I sit in the shade and read another chunk of Cooper’s manuscript. I’ve read similar things before, written by profilers from the UK or the US, and I imagine this is what Cooper was attempting to do. Cooper’s one reads like a textbook. There is no flair, no emotion in those words, not like other books I’ve read where the author is genuinely disgusted and upset about the cases they’re writing about, the kind of author who you think was crying into his keyboard as he detailed each victim he had to look at. Some of the names in here I remember from when I was on the force, there’s even one that I arrested, a man by the name of Jesse Cart-man who raped and killed and digested parts of his sister-and not in that order. Cooper attempts to explain the criminal mind. He tries to get inside their heads. It works when police profilers do it, because they’re dealing with people who for the most part are sane. Many of the people locked away at Grover Hills and the other institutions Cooper visited were purely delusional, which skews all of Cooper’s data. He’s not studying a criminal mind, he’s studying one where two and two equal nineteen.

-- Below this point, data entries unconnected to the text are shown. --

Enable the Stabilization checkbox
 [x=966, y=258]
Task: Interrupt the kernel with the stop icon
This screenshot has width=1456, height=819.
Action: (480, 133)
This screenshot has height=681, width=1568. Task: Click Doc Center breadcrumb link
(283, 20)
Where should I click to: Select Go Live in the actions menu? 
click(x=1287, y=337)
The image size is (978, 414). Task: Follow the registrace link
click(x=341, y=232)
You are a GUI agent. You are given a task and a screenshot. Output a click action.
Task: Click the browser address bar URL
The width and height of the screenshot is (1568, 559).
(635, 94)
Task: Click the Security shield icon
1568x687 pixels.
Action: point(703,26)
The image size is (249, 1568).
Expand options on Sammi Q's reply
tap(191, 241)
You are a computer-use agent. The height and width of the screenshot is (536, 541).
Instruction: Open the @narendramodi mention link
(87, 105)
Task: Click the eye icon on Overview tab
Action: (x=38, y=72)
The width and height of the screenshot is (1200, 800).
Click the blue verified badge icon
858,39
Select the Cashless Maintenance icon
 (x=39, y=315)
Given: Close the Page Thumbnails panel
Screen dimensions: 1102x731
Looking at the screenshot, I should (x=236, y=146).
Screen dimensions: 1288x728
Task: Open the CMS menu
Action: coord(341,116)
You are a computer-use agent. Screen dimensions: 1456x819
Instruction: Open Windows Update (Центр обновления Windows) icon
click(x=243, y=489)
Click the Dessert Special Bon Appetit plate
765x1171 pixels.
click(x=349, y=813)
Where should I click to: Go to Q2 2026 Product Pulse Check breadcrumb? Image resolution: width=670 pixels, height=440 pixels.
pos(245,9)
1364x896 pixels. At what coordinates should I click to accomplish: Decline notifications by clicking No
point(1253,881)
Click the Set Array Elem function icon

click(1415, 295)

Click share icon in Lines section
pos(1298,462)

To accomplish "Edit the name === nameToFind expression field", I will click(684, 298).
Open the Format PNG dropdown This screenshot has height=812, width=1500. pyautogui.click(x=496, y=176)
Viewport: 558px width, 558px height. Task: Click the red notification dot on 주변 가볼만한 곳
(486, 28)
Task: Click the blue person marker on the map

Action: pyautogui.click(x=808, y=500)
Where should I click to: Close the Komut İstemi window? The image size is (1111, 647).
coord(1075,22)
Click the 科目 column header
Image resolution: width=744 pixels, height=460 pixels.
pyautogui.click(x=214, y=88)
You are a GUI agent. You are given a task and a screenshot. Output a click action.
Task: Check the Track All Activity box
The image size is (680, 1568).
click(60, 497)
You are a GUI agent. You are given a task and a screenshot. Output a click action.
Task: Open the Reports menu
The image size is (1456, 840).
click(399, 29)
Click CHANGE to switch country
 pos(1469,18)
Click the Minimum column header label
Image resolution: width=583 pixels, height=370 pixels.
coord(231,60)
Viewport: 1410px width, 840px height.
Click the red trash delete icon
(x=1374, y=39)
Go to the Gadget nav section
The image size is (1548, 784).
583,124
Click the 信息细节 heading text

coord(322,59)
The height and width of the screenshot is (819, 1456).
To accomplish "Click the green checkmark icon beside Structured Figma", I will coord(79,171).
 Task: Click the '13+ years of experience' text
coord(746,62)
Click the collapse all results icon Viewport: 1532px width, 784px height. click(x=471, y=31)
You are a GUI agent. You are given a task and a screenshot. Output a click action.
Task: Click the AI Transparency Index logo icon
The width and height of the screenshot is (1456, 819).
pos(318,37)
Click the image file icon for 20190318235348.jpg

He struggles to draw connections from one patient to the next. Some have bad backgrounds, some come from good homes, some are making stuff up. He will make one point and then a chapter later he will contradict it. This could explain why the book is still in manuscript form and not for sale in bookshops. Or he stopped trying. The version I got from the university hadn’t been touched in three years. Did Cooper give up writing after he was attacked?

I jot down every name I come across, thinking of each as a potential suspect. I list them by the institution they were kept in, focusing mainly on Grover Hills. In the end I have a list of forty-one names. It’s possible one of these people abducted Cooper Riley and killed Pamela Deans, and it’s equally as possible none of them did. It’s possible the two things are unrelated, it’s possible they’re related but by different means.

Forty-one names. I start with the Internet, using an online newspaper site and running their names through the search engine. I rule out six of them due to suicides. Another six are currently in jail for crimes ranging from breaking-and-entering to rape, one for repeated defecation in the middle of a shopping mall, another for killing his mother. There is little information on the others, and none on the rest. Jesse Cartman, the man who ate part of his sister twelve years ago, was released along with all the others, having served the term equivalent to what he would have done if he had gone to jail, and on the days he remembers to take his medication he works as a caretaker at the Botanical Gardens.

Other than Pamela Deans, Cooper doesn’t mention any of the other staff, and I can’t find any other nurses or doctors or orderlies mentioned online. Getting hold of any medical records is going to be impossible. Schroder would have shown the sketch to some of the doctors and nurses who used to work at Grover Hills. Maybe he already has a name.

Grover Hills.

It’s at the center of all of this and I don’t even know what it looks like.

Is it possible that’s where Cooper is now? It’s an abandoned building that would make an excellent place to hide out.

Is it possible an ex-patient has returned to it, thinking of Grover Hills as home?

I load up the city map on the computer and write down directions to the abandoned mental institution, grab my gun, and jump into the car.